# Open mapping theorem

Today we’ll prove the open mapping theorem:

Theorem 1 (Open mapping Theorem) Let ${f\in{\mathcal H}(U)}$, for some open set ${U}$ in ${{\mathbb C}}$. Then ${f(U)}$, the set of all possible images of ${f}$ is either constant, or is open in ${{\mathbb C}}$.

Let ${z_0\in f(U)}$, and let ${w_0}$ be a preimage. That is, ${f(w_0)=z_0}$. Since ${U}$ is open, there must be a small closed ball around ${w_0}$ completely contained in ${U}$. Let ${r}$ be it’s radius. Then ${\overline{B_r(w_0)}\subseteq U}$. Let ${g(z)=f(z)-z_0}$. What do we know about ${g}$?
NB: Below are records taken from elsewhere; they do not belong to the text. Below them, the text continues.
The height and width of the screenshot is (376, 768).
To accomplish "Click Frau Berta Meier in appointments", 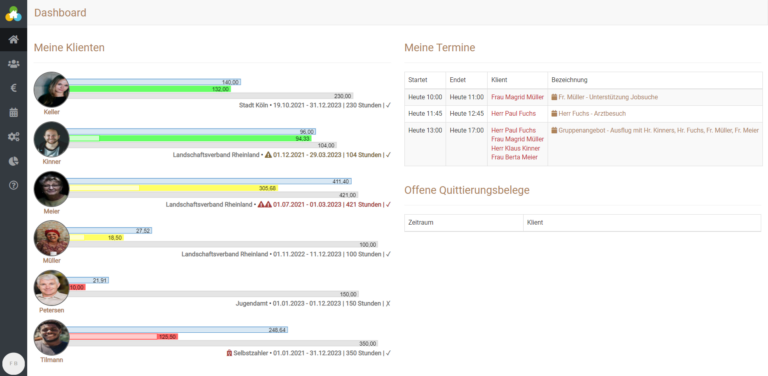I will (x=514, y=157).
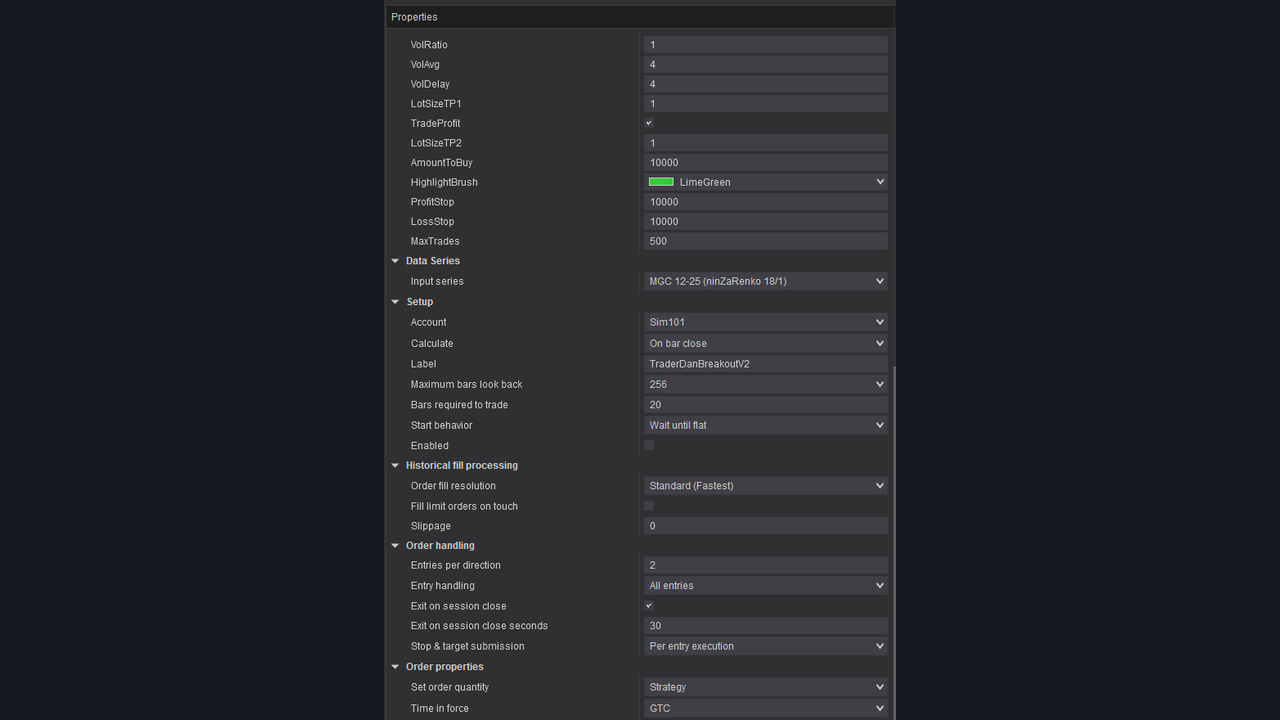Viewport: 1280px width, 720px height.
Task: Collapse the Data Series section
Action: pos(395,260)
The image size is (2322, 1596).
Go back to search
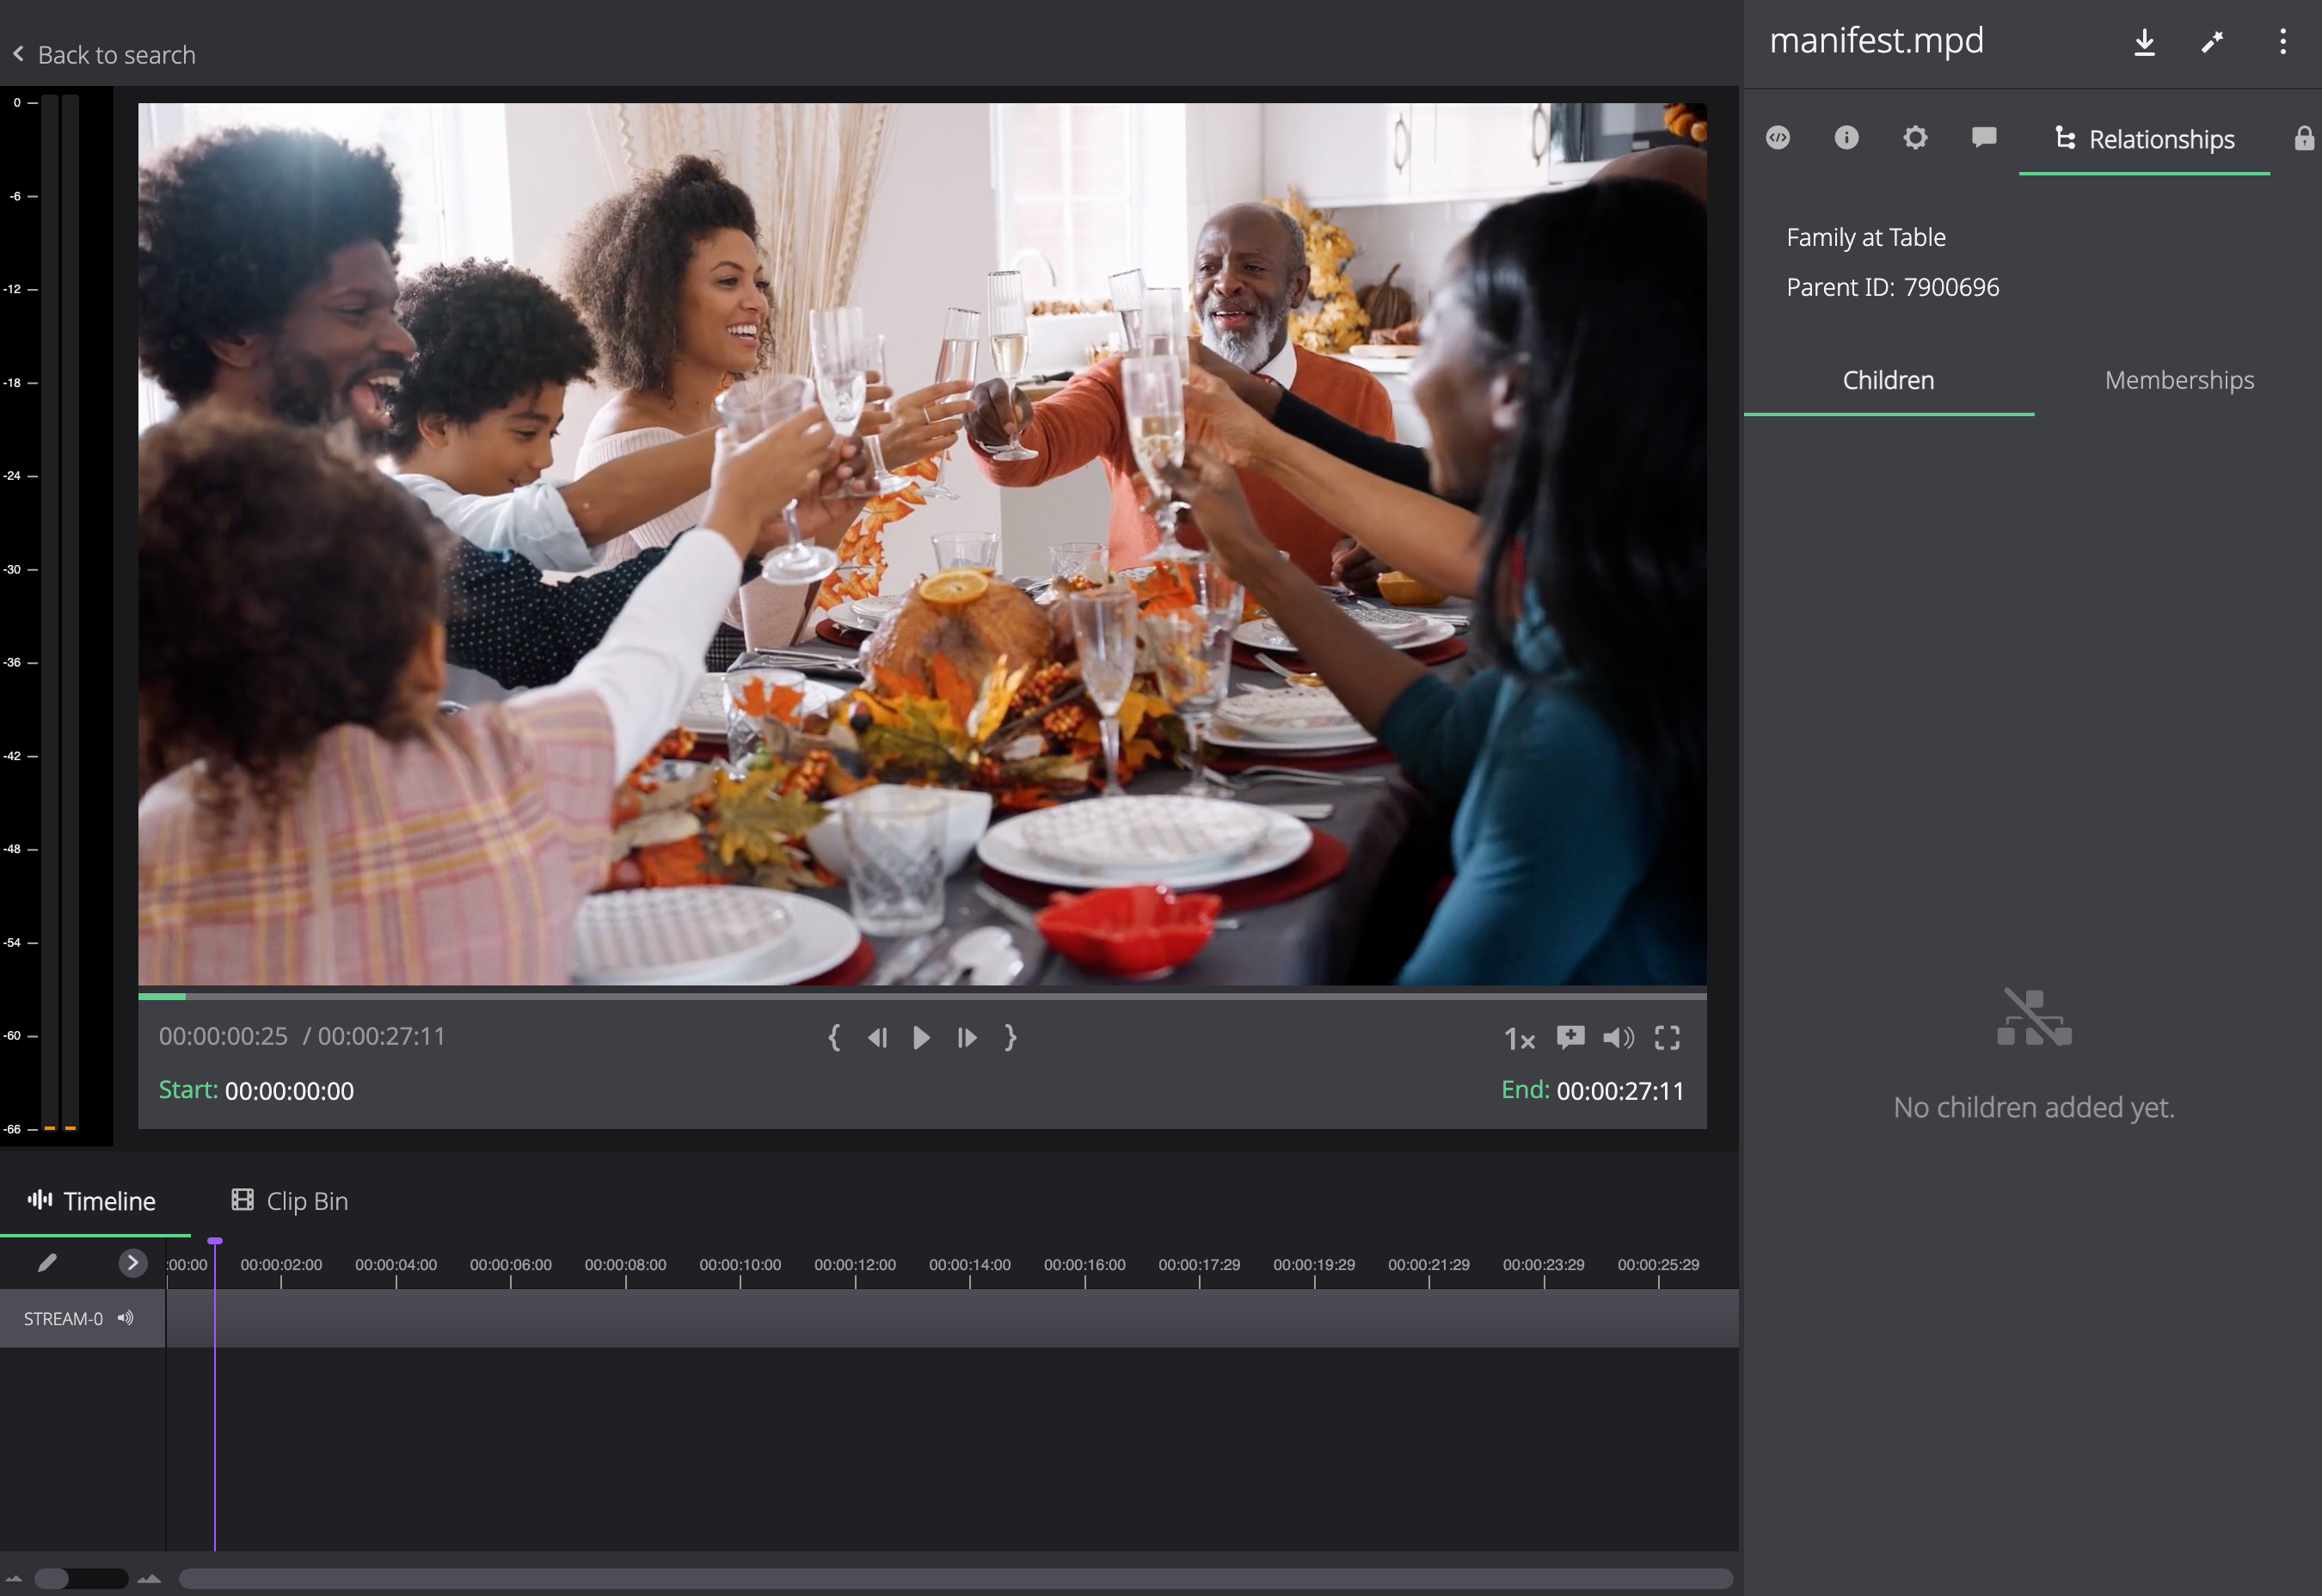click(104, 55)
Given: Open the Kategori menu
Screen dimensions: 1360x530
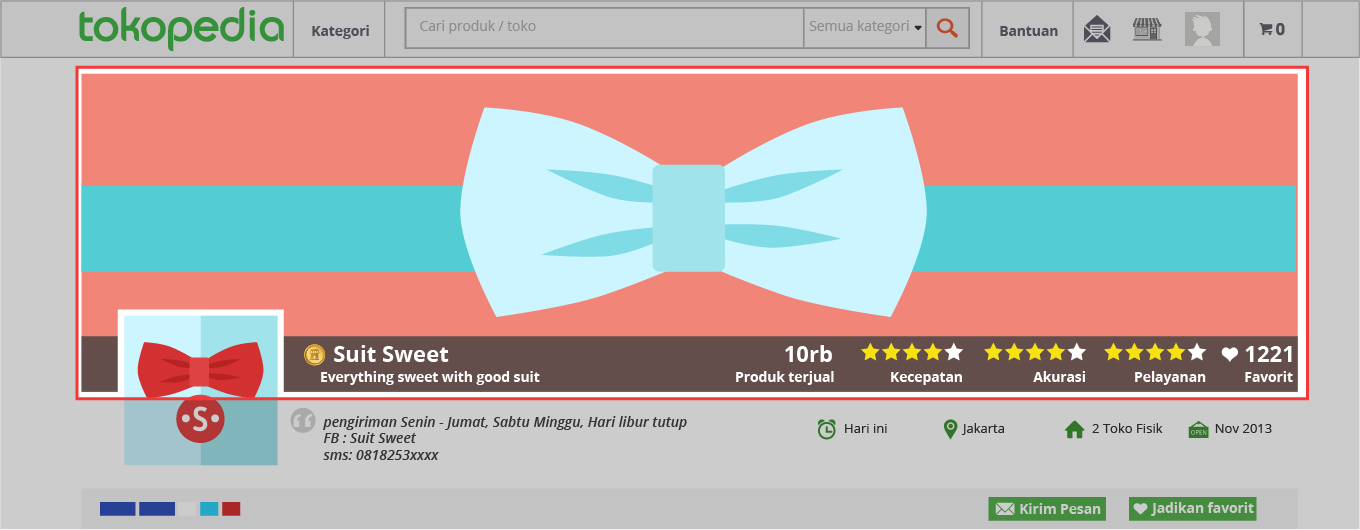Looking at the screenshot, I should coord(340,30).
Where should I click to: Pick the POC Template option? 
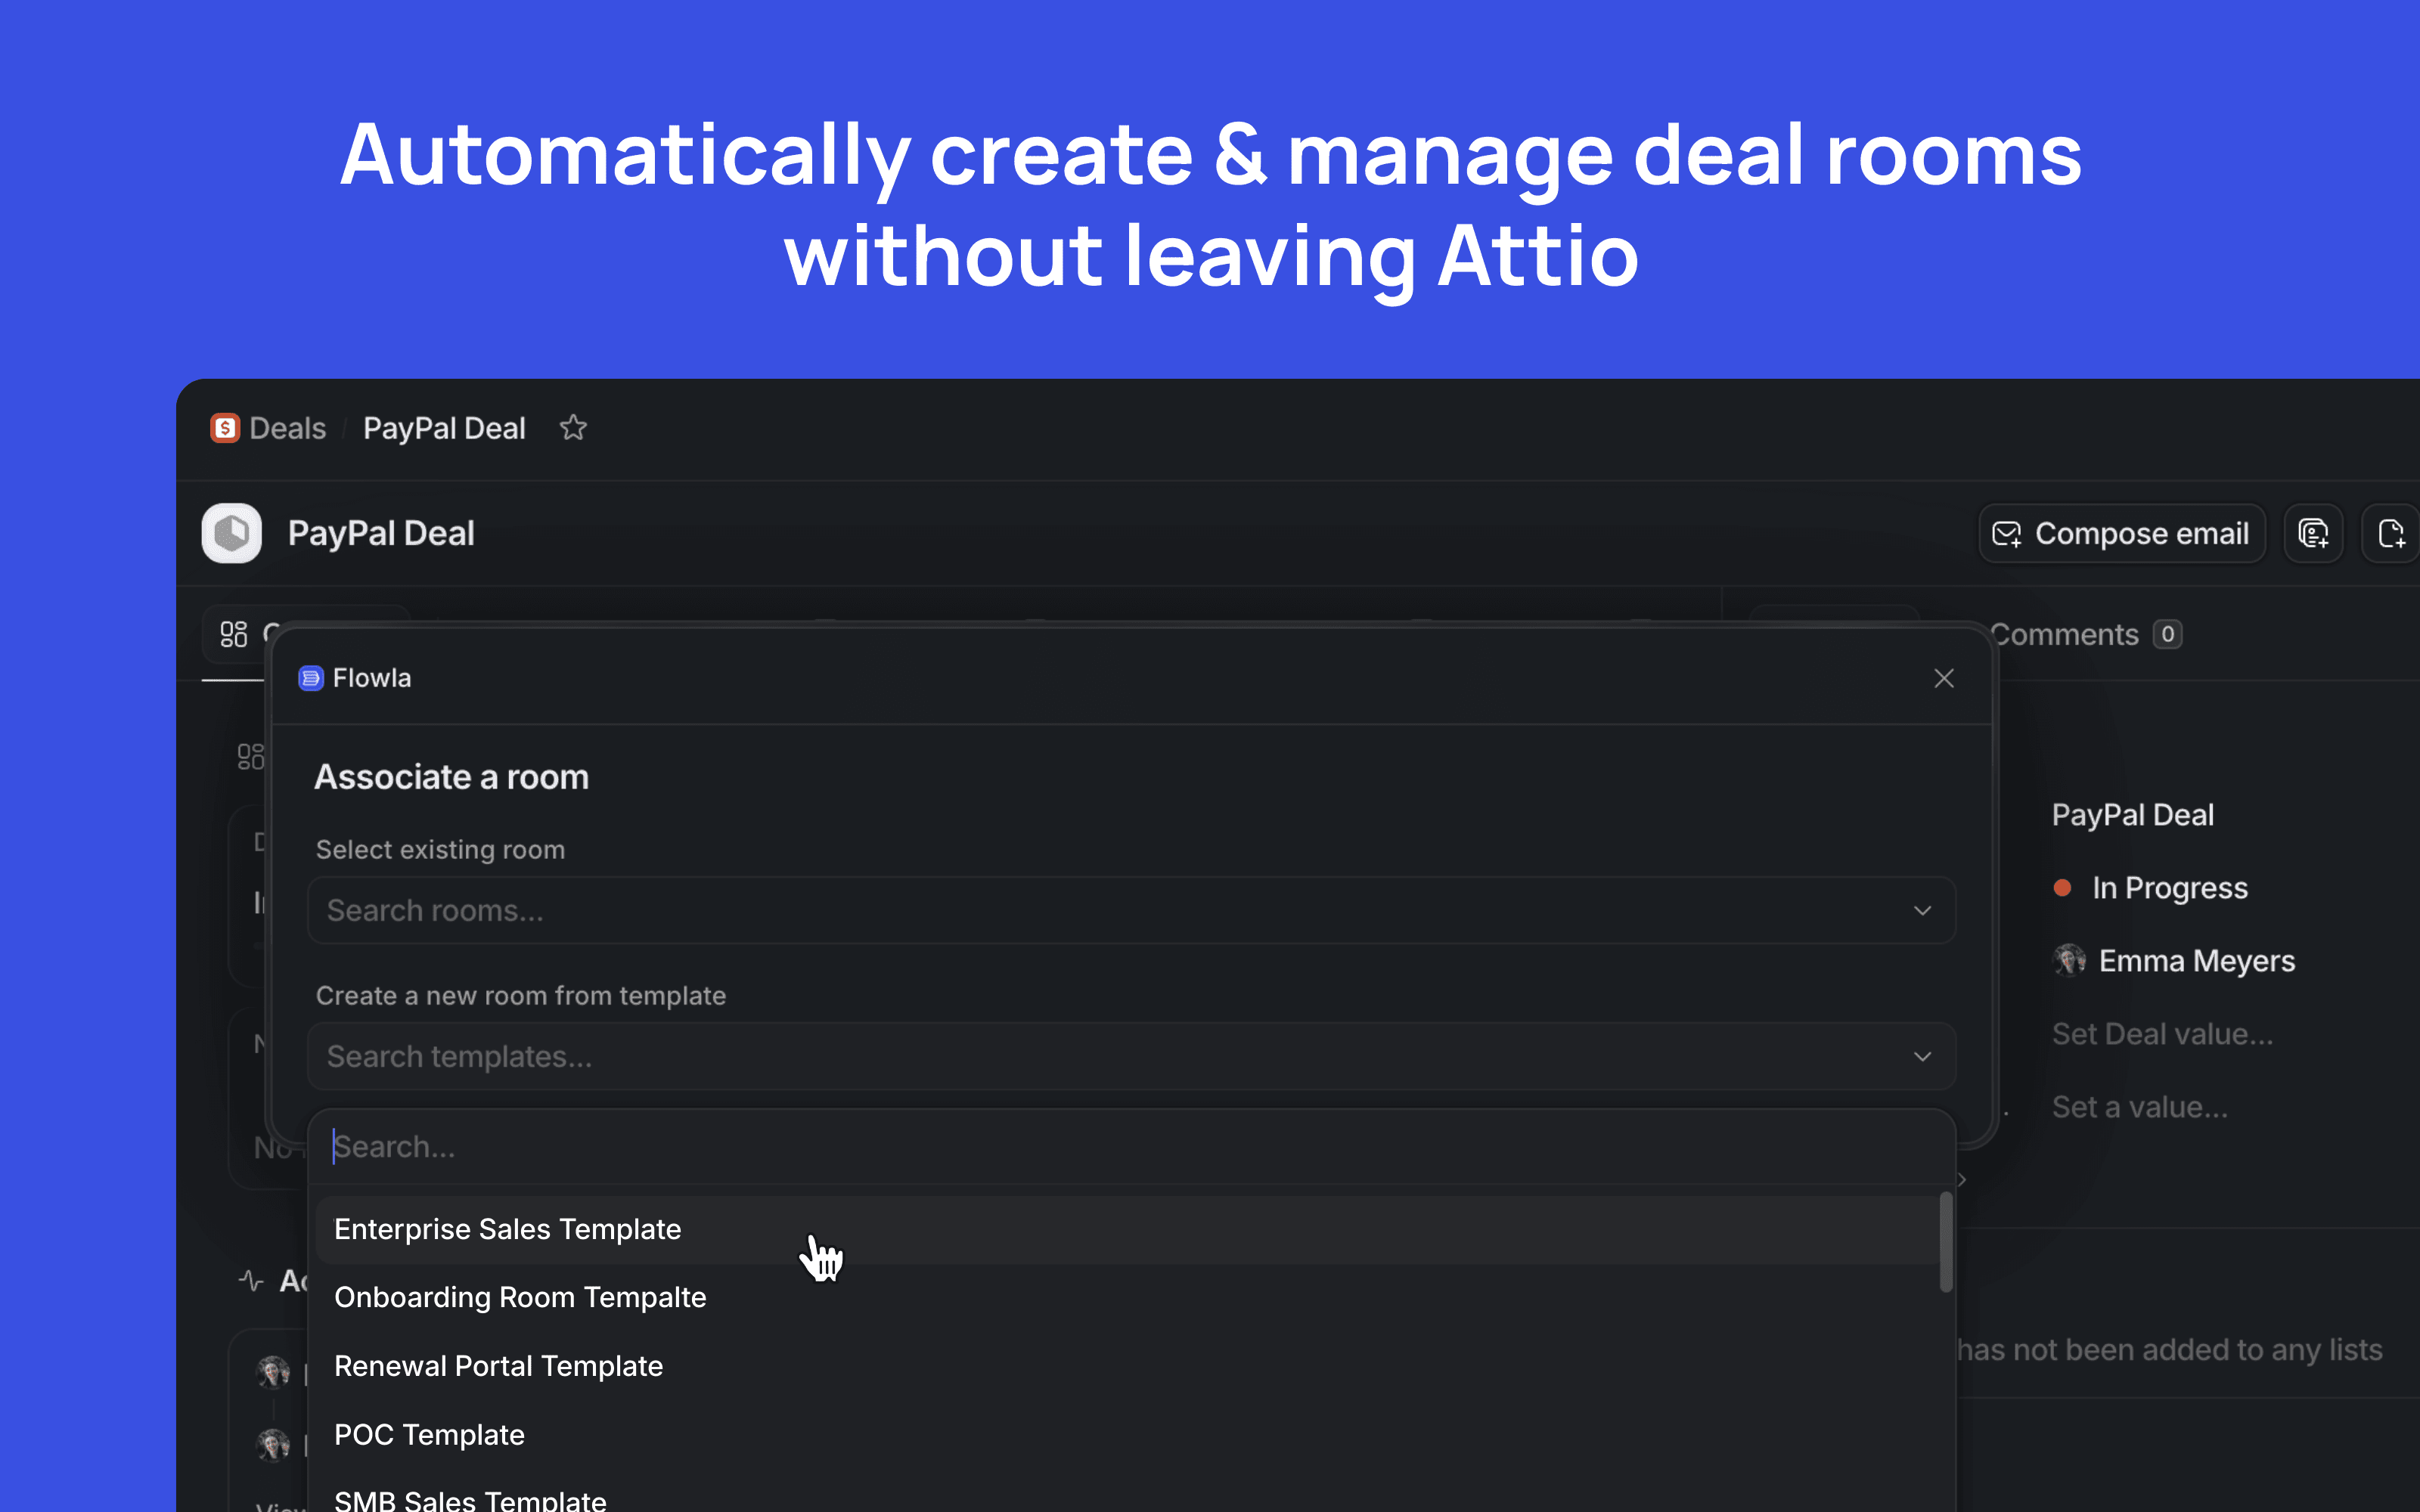click(429, 1435)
We know that the roots of ${g}$ are isolated points. After all, if not, we would have a convergent sequence of roots, contradiction one of the theorems we proved here. So we can choose ${r}$ to be even smaller so that the only root of ${g}$ in ${\overline{B_r(w_0)}}$ is ${w_0}$. Since the boundary of ${\overline{B_r(w_0)}}$ is a circle, and hence compact, and ${|g(z)|}$ is continuous it attains its minimum when restricted to the boundary. Let ${m}$ be the minimum value of ${|g(z)|}$ for ${z}$ on the boundary of ${\overline{B_r(w_0)}}$.

Now, by Rouché’s theorem, ${g}$ will have the same number of roots in in ${B_r(w_0)}$ as ${f(z)-z_1}$ for any ${z_1}$ in ${B_m(z_0)}$. (Application of Rouché’s theorem is left as an exercise.)

In particular, this means that for every complex number in ${z_1\in B_m(z_0)}$, the function ${f(z)-z_1}$ has at least one root in ${B_r(w_0)}$, and so ${B_m(z_0)}$ is contained in ${f(U)}$, meaning our arbitrarily chosen point ${z_0}$ is in the interior of ${f(U)}$. Thus ${f(U)}$ is open.